→ Work required: The entries below contain a line with "Select the 安裝程式支援規則 step in sidebar" and a line with "Screen dimensions: 865x484". Quote exactly those two lines and all lines between them.

== Listed entries

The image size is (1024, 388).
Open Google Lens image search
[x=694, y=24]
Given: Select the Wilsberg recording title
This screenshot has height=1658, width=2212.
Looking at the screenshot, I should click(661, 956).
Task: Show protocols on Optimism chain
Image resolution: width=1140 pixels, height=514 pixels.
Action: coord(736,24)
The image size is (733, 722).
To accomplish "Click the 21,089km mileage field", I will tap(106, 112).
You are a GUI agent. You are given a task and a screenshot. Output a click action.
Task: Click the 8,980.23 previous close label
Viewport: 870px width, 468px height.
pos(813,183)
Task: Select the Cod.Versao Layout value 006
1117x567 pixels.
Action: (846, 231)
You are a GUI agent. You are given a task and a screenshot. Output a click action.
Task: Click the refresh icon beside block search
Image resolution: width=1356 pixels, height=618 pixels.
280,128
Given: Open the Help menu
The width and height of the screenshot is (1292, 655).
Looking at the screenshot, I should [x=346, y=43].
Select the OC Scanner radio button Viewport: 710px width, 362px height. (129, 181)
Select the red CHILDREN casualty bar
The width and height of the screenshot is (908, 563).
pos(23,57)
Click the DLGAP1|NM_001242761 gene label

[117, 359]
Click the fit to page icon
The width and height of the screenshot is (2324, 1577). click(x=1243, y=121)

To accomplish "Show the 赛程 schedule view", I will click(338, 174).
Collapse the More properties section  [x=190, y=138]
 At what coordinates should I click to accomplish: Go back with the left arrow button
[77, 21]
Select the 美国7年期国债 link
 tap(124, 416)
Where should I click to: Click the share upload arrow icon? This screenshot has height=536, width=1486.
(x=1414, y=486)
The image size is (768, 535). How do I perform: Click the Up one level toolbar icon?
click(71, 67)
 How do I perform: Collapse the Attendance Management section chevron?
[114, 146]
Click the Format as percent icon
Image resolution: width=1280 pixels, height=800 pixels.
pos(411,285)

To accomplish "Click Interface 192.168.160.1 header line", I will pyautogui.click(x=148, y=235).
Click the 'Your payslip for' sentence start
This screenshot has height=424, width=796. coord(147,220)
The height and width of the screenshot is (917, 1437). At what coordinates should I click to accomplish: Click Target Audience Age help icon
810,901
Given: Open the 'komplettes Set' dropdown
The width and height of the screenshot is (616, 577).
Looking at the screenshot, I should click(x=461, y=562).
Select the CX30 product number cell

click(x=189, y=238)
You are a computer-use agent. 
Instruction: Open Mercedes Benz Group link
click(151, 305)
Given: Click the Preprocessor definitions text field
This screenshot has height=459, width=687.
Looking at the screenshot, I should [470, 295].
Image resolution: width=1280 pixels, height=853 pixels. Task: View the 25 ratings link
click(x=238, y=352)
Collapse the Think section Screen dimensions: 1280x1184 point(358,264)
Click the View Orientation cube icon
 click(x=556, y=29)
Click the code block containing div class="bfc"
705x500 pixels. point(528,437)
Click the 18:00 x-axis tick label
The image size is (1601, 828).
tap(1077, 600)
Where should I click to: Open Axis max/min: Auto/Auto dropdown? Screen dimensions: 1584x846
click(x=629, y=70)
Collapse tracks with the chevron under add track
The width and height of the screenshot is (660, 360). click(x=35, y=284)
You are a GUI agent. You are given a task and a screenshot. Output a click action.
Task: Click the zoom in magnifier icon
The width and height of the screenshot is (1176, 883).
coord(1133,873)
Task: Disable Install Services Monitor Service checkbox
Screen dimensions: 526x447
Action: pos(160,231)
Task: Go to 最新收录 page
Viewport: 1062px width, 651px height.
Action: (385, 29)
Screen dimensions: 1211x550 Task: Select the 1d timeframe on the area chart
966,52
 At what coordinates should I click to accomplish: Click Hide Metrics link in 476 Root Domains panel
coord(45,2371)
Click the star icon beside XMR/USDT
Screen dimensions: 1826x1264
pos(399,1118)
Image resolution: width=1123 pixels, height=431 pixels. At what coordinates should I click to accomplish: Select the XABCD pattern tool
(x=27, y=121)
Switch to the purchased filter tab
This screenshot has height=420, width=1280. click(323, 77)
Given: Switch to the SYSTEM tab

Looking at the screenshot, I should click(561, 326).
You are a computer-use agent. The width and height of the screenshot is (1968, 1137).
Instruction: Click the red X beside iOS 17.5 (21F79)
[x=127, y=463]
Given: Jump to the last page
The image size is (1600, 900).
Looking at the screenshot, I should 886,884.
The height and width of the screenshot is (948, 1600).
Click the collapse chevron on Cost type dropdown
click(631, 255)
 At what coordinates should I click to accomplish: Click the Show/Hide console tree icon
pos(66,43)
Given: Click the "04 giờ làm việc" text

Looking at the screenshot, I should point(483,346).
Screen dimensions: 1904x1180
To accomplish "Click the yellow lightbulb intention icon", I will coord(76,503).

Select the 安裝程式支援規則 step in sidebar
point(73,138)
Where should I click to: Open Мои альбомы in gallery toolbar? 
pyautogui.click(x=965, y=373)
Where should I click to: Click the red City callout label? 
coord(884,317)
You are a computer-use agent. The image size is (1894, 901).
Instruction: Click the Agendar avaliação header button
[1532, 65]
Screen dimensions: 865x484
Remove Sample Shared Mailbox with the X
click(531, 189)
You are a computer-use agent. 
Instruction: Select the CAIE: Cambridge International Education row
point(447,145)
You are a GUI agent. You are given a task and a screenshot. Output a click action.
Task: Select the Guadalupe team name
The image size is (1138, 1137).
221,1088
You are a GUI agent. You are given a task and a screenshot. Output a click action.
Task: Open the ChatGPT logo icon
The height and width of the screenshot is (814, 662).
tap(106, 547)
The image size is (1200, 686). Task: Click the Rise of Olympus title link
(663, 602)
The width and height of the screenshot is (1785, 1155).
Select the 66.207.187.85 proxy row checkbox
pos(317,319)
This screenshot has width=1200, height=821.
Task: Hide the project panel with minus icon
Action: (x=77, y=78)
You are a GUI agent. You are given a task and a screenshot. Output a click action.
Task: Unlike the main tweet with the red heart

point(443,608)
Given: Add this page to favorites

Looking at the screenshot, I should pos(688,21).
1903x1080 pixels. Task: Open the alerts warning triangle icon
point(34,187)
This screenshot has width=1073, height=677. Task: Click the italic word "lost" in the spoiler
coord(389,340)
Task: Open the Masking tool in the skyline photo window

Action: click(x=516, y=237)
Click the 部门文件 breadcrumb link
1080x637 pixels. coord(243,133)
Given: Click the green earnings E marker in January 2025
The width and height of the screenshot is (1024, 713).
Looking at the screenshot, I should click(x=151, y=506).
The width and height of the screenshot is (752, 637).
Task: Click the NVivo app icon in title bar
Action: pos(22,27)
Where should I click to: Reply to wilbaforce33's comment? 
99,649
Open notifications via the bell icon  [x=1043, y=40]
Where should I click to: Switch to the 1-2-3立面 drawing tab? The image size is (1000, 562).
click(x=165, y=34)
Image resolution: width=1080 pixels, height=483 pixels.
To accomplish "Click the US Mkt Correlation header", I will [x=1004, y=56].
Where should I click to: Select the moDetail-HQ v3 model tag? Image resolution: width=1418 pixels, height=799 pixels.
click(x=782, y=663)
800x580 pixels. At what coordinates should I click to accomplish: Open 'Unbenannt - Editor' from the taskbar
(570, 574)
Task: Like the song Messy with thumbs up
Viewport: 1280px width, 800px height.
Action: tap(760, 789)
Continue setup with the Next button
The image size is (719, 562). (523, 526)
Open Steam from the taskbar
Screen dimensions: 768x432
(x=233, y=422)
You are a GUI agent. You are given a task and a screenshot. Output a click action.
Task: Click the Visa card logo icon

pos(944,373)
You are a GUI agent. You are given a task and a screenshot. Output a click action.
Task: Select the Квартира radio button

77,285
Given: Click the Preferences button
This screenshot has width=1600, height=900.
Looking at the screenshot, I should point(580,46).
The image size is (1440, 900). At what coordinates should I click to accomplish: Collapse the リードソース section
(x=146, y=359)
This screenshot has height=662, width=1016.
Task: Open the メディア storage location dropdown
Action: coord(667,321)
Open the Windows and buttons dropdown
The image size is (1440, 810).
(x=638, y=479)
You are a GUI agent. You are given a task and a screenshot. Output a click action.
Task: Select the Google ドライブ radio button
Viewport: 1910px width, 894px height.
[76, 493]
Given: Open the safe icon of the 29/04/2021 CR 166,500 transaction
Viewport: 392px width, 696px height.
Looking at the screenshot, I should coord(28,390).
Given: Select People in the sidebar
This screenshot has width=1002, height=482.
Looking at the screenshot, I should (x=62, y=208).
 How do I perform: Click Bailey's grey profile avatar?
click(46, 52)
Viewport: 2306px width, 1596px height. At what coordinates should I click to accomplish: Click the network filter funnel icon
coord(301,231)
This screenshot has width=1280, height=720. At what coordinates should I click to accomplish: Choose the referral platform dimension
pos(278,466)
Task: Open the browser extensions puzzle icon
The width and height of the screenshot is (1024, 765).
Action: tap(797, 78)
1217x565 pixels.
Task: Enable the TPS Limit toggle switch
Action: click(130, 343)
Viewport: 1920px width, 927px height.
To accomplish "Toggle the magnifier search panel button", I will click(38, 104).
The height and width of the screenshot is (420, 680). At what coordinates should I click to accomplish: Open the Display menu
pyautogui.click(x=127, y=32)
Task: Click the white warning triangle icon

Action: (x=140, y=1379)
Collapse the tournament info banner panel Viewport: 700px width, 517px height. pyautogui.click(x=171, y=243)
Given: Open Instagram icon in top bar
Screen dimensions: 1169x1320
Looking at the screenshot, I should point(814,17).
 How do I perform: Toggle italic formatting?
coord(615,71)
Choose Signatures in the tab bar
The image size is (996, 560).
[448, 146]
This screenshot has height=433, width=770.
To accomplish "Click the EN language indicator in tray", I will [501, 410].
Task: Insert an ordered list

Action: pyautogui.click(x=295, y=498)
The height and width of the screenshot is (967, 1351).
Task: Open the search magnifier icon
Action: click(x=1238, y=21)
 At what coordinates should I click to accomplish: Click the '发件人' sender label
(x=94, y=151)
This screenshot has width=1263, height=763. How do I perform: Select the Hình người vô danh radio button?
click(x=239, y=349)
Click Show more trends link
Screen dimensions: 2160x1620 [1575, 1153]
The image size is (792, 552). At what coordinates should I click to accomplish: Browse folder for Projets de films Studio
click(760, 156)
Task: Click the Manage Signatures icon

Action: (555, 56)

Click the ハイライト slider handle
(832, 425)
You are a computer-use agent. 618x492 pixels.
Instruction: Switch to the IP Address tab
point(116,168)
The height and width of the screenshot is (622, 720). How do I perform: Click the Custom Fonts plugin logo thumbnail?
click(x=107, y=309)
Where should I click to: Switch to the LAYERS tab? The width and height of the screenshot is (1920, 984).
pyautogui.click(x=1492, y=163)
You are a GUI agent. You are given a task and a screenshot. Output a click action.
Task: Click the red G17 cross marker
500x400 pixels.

====

→ Solved problem:
Select the 安裝程式支援規則 step in sidebar
point(73,138)
Where should I click to: Open Мои альбомы in gallery toolbar? 
pyautogui.click(x=965, y=373)
Where should I click to: Click the red City callout label? 
coord(884,317)
You are a computer-use agent. The image size is (1894, 901).
Instruction: Click the Agendar avaliação header button
[1532, 65]
Screen dimensions: 865x484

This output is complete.